Their relationship becomes an intriguing triangle when Abigail (Emma Stone) arrives, reeking and covered with a local village mud enhanced with certain excretory products (i.e. shit). In every sense of the word, Stone/Abigail brings to the estate a potent new dynamic which Lady Sarah, rightfully, finds threatening. Although it takes some time, Abigail/Stone works her way into the Queen’s confidence, and her bed, leaving little room for Sarah/Weisz.

Emma Stone, who won the Leading Actress Oscar two years ago for La La Land, and was nominated three years ago for her work in Birdman…, is one of my favorite actresses. In this role she demonstrates a real flair for conniving mischief that is possibly her best performance yet.

In fact, the chemistry between the three leading women is the heart and soul of The Favourite. Colman’s Queen Anne is exquisitely fickle, Lady Sarah is coldly calculating, and Abigail is willing to do just about anything to reverse her fortunes. The situations they find themselves in are sometimes funny and always opportunities for wit, deceit, and lots of sex.

Another highlight of the movie is the costumes. Most ‘period’ dramas are from the Victorian age, and this takes place a little earlier than that. Apparently that created a real challenge for the costume designer, Sandy Powell, because the movie industry lacked a storehouse of costumes to draw on. However, Ms. Powell has received fourteen Costume Design nominations and won the Oscar three times, so she rose to the challenge with outrageous wigs and costumes even made with denim.

This movie also received nominations for production design, cinematography, and film editing. The movie takes place almost entirely indoors and, in fact, in the Queen’s chambers. So the lighting is kept low and is provided mostly by natural light or candles, which, adds authenticity and, at least a little, mood.

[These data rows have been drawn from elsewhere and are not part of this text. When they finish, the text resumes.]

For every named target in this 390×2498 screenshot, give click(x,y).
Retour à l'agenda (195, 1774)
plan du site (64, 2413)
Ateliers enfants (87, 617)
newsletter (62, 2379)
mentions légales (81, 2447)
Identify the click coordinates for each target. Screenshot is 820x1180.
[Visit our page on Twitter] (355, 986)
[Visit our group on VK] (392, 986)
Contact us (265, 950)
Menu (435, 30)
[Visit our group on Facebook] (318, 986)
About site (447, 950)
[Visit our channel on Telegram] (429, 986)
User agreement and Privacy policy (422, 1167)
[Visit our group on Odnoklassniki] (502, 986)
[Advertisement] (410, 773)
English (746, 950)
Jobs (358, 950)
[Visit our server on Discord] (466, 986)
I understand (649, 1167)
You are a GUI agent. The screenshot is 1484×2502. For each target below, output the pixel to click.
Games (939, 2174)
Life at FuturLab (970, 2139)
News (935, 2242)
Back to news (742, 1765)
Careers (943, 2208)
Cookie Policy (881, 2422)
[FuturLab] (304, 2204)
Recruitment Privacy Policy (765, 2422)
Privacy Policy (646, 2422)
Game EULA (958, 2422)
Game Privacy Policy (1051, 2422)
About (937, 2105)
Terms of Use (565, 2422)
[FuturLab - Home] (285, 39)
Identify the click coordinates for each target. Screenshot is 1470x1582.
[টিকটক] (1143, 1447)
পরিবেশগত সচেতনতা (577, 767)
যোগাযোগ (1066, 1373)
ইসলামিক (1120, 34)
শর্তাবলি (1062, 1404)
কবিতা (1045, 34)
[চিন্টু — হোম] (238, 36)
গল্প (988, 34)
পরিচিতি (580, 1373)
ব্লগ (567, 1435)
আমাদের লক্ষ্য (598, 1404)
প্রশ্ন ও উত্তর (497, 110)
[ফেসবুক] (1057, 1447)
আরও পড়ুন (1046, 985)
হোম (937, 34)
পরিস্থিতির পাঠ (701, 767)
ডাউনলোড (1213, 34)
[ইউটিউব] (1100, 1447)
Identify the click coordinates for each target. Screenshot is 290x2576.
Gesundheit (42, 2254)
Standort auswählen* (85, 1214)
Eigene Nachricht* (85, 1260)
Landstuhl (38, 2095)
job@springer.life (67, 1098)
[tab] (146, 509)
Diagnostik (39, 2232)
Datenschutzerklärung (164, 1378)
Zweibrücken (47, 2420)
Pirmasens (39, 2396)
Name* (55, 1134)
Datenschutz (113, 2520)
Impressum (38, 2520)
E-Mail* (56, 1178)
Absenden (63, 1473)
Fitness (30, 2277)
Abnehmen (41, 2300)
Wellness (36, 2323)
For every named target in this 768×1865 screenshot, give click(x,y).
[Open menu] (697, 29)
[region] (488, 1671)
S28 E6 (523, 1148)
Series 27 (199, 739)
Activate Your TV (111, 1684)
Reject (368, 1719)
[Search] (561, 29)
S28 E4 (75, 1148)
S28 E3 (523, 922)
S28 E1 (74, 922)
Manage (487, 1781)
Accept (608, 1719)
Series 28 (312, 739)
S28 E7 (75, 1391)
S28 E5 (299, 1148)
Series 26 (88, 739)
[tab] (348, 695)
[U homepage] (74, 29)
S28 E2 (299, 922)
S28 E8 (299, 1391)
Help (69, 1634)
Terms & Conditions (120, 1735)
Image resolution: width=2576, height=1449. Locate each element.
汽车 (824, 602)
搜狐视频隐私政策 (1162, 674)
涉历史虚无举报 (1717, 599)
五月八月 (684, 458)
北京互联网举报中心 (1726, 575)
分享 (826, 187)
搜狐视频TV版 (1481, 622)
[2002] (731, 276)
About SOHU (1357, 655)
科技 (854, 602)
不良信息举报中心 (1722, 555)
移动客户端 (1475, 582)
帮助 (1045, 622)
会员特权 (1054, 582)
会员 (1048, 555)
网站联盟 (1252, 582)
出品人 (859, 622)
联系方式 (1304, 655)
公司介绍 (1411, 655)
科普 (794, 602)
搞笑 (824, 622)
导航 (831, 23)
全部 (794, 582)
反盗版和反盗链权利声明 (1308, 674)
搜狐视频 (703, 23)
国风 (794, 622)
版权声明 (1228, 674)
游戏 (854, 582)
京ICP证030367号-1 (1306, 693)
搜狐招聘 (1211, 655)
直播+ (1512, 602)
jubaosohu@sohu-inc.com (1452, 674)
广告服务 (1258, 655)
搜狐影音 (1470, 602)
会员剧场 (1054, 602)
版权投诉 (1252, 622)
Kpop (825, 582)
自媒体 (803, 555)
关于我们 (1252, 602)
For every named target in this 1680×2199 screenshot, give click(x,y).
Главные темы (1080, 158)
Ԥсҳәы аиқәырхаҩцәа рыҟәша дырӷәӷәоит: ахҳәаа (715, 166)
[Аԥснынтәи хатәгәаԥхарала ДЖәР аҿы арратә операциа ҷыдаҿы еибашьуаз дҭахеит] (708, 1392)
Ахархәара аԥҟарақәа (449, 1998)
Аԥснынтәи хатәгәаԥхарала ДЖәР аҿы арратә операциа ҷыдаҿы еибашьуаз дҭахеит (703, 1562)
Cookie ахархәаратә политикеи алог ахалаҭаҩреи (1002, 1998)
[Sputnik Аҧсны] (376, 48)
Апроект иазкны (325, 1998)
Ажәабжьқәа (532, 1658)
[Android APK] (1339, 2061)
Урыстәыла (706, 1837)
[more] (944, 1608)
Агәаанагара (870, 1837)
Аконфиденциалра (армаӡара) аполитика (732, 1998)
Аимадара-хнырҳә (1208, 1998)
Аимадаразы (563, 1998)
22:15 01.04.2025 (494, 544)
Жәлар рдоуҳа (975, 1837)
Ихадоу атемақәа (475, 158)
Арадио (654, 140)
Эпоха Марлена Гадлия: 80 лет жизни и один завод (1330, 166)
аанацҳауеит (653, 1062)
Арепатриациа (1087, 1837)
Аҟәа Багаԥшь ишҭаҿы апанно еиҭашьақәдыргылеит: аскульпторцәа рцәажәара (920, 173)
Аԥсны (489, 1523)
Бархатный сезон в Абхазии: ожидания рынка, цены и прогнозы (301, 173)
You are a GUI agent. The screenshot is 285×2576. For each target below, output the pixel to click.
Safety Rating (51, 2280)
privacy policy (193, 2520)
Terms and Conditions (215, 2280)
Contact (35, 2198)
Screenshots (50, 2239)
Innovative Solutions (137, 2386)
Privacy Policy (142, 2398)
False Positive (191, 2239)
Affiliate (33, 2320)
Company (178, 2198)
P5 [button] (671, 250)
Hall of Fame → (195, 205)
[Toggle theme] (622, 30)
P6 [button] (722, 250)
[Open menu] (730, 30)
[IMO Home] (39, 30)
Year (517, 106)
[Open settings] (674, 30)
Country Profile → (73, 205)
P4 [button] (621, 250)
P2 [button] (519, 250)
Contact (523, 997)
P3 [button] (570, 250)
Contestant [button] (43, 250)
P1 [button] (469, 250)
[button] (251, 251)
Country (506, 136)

Scattered throughout the film are scenes filmed through a fish-eye wide angle lens, which yields a distorted vision around the edges. Couple that with a soundtrack of what sometimes seems like discordant electronic sounds and you get a definite feeling of things being off – it is disorienting.

Perhaps that is the message Lanthimos is trying to communicate. This is a strange movie where the viewer is never quite certain what is going to happen next. And while it does produce a level of curiosity, the movie fails to communicate on a gut level. These three women are marginally fascinating, but none of them engage the viewer – I couldn’t bring myself to like any of these characters nor, really, entertain any real feelings towards them of any kind.

This is a movie that has a lot of interesting and fun pieces. But it is also a case where the whole is less than the sum of its parts. I liked the fact that three women were the center of the movie. I loved the performances, especially of Emma Stone. And the set and costumes were fun to look at. But when the movie was over, and especially the next day, I couldn’t identify a significant theme or message. The movie is, essentially, a gilded mess. And for that I can only give 3 stars.